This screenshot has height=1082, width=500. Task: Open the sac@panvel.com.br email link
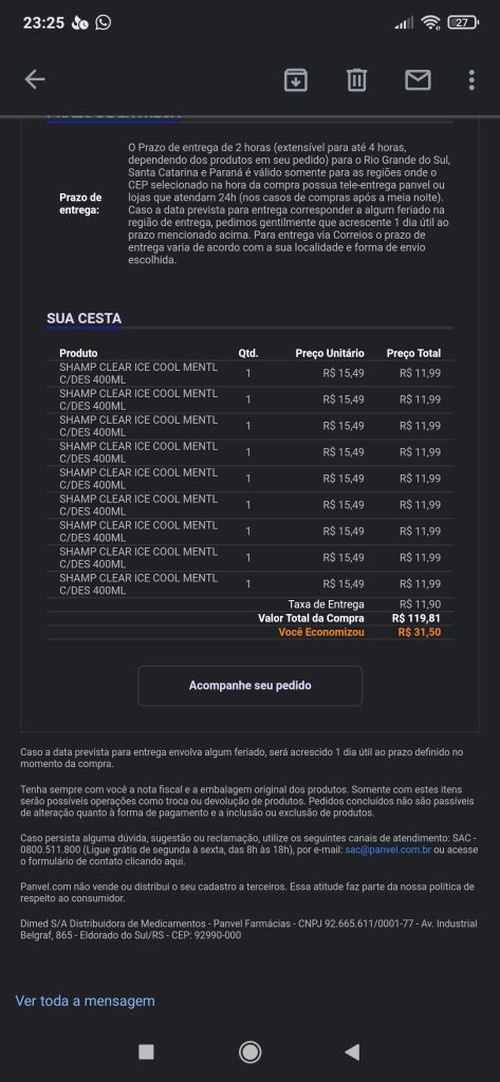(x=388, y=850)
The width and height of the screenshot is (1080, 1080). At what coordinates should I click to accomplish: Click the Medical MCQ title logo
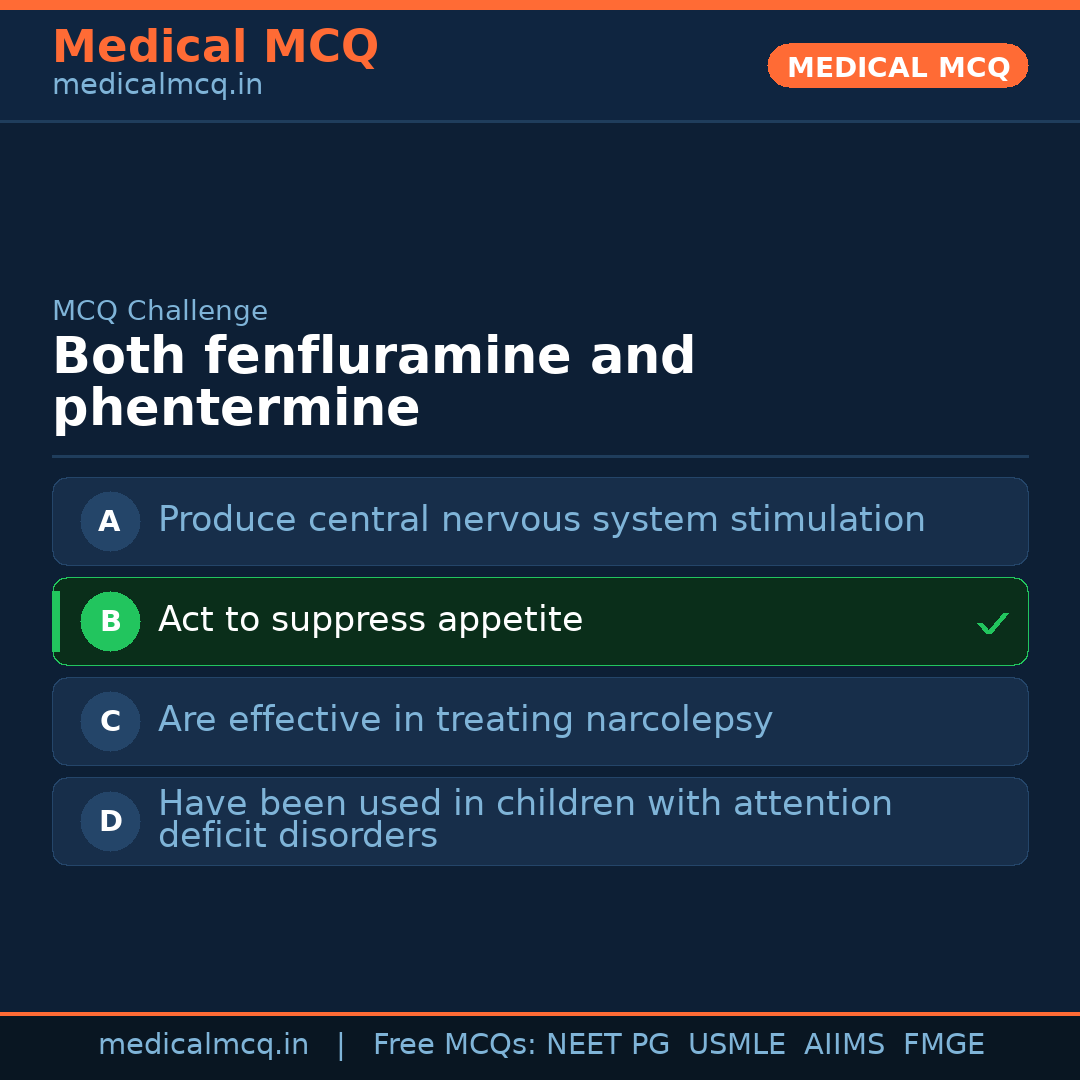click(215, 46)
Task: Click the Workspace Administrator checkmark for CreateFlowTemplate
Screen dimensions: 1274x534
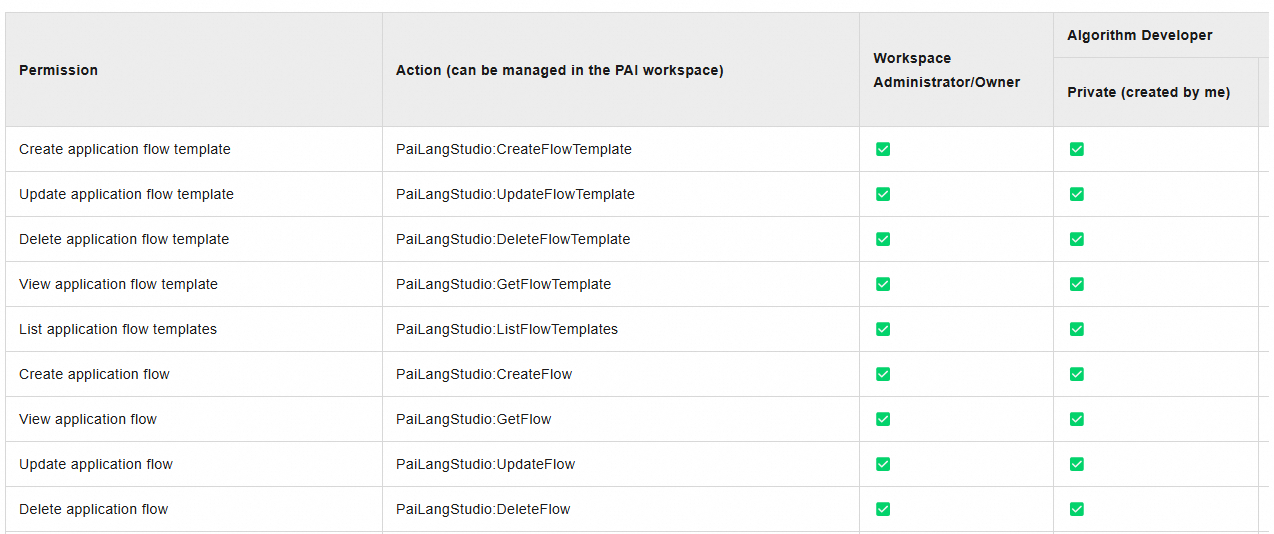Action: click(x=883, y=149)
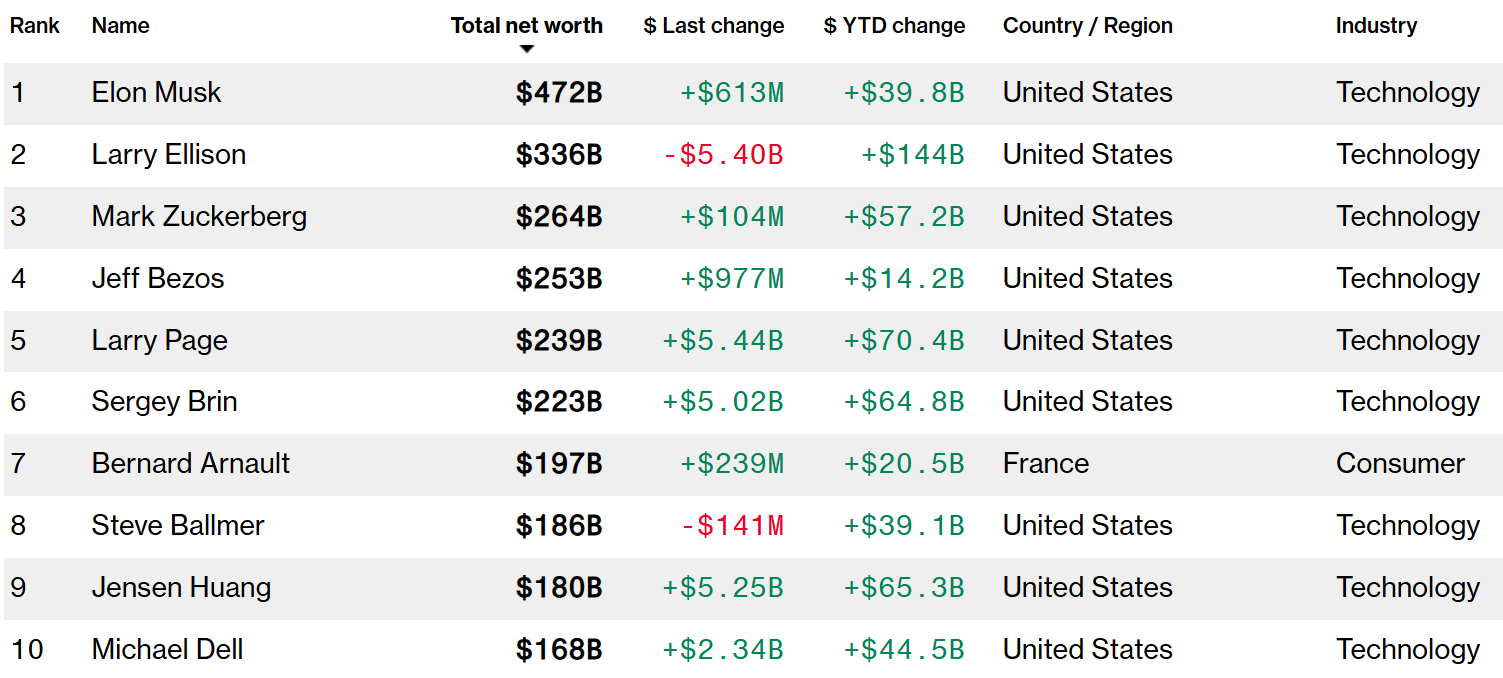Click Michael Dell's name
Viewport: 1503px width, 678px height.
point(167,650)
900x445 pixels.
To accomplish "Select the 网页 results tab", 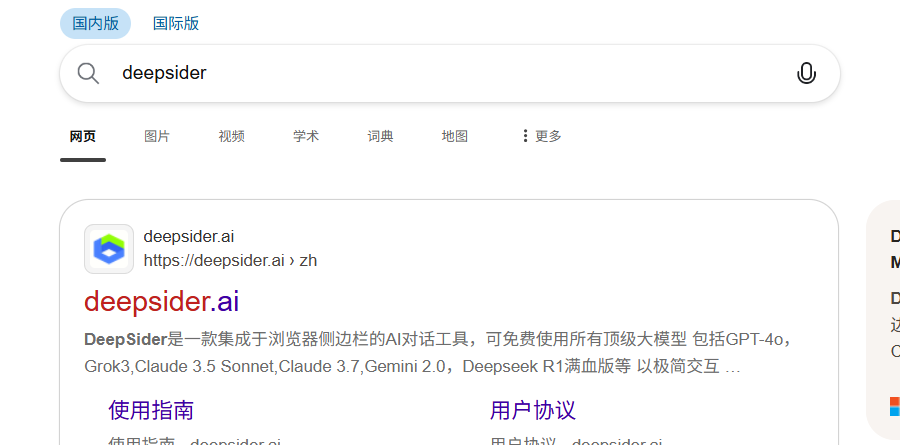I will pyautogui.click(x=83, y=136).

* _What is expected_: Pull out every line from the entries above that contains the word "Task", treating uppercase and lowercase letters as different.

* _Result_:
This screenshot has height=1082, width=500. Task: Open the sac@panvel.com.br email link
Task: Click the Workspace Administrator checkmark for CreateFlowTemplate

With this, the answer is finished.